Wednesday, December 11, 2013
'You Wish to Be Anonymous?' | Albert Finney (1970)
Index of other entries in The Christmas Carol Project
Albert Finney's musical Scrooge moves the charitable solicitors to later in the story, after Cratchit's already gone home and Scrooge is himself heading out for the night. The two men, one quite portly, accost Scrooge in the street outside his office and follow him for a way, trying to talk him into contributing.
The move of the scene doesn't seem to be about the story so much as it does about musical numbers. After Cratchit leaves, he has a song with his children while going about the pleasant task of Christmas shopping.

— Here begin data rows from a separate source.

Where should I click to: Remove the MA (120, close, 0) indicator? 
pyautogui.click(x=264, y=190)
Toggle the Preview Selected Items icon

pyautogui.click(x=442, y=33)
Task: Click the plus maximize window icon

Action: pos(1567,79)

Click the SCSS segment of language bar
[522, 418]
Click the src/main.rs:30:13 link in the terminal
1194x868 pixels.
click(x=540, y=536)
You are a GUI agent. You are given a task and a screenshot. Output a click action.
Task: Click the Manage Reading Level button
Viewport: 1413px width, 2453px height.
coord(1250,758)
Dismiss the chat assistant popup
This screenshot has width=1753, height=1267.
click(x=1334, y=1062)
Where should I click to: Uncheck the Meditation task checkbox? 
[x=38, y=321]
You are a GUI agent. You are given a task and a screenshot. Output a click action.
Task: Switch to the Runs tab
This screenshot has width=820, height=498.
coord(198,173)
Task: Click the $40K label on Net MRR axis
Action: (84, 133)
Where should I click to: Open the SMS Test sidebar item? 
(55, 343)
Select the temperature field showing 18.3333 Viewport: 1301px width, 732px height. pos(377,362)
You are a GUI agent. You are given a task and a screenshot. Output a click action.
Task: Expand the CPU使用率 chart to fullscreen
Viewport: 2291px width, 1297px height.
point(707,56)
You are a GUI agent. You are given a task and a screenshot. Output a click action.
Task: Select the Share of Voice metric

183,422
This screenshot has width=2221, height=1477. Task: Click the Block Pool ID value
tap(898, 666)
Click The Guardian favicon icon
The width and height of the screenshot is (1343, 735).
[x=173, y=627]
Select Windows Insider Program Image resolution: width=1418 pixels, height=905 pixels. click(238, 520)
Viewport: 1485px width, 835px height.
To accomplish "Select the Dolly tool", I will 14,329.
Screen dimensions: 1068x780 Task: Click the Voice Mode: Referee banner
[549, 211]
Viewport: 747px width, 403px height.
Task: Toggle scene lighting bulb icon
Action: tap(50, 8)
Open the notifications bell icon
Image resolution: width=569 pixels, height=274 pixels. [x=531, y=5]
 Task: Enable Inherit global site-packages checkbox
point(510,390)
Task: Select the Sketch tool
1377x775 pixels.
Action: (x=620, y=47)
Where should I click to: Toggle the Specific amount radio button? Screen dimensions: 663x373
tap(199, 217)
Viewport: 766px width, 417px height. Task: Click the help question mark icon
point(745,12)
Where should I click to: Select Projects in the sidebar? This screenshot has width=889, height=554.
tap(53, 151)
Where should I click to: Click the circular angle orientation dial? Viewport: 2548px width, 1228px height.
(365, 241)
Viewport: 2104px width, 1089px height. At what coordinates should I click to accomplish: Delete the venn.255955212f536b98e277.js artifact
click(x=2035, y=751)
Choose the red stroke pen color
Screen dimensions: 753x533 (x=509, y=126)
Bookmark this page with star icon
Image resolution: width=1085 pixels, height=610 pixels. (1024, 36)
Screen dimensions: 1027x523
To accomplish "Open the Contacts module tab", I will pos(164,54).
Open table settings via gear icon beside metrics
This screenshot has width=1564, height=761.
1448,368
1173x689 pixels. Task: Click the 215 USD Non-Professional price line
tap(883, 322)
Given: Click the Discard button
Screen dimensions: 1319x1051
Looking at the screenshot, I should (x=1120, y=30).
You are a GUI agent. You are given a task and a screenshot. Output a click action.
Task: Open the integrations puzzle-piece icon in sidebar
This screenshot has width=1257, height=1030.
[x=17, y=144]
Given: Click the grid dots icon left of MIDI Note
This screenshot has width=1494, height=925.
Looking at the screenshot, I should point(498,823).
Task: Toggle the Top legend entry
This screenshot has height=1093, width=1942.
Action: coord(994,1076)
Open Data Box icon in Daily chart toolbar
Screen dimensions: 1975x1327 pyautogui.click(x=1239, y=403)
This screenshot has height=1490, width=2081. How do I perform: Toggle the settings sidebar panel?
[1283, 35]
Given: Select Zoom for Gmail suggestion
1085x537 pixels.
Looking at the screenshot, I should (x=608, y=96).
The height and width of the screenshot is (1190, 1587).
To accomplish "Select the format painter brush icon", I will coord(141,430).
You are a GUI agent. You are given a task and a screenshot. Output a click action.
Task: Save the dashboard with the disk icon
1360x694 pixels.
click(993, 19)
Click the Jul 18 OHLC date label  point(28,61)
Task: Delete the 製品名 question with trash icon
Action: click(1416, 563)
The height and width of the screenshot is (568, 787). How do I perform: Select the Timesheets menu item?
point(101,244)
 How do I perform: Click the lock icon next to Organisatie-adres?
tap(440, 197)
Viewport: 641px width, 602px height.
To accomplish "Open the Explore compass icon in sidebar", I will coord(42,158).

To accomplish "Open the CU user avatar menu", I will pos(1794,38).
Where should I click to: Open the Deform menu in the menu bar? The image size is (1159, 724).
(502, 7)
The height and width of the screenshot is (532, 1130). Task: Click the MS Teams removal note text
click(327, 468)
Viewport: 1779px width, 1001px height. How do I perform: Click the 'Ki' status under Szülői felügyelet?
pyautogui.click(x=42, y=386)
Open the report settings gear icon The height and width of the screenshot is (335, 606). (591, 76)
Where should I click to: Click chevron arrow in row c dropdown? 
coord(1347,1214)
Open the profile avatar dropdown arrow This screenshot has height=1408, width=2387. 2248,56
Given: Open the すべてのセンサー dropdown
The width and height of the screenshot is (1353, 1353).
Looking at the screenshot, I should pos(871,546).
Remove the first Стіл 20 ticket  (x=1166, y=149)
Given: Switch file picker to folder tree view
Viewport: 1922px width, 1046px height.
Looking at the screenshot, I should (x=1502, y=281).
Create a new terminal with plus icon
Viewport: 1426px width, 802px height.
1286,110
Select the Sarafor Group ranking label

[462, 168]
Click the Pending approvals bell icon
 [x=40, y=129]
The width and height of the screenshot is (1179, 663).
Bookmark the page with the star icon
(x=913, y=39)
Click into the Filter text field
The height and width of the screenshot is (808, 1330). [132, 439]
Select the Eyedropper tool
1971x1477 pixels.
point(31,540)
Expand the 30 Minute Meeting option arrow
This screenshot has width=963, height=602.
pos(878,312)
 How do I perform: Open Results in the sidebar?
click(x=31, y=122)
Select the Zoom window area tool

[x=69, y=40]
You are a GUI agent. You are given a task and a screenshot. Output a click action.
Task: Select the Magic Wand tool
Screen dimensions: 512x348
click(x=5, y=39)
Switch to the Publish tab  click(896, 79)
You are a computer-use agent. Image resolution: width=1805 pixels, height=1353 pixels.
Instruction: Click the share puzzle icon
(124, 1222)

In contrast, Scrooge's encounter with the solicitors propels him into a song as he makes his way through the Christmas crowds, singing about his hatred for humanity. More on those songs when we get to those sections, but it's important to note that this version feels free to adjust the story to fit the needs of the music.
Regarding the solicitors themselves, they're as annoying as Scrooge's nephew was in the earlier scene. They seem particularly clueless about getting the message that Scrooge isn't going to give them anything. Unlike other versions where Scrooge is kind of trapped in his office, this Scrooge has the option of walking away and he takes it. Stubbornly, the pushy solicitors block his way and - once he moves around them - follow him until he gets so angry that he swings his cane and screams about decreasing the surplus population. He's a mean person and it's hard to sympathize with him too much, but I can start to see why he launches into the misanthropic song right after this. So far, the Christmas celebrants Scrooge has encountered have been insufferable.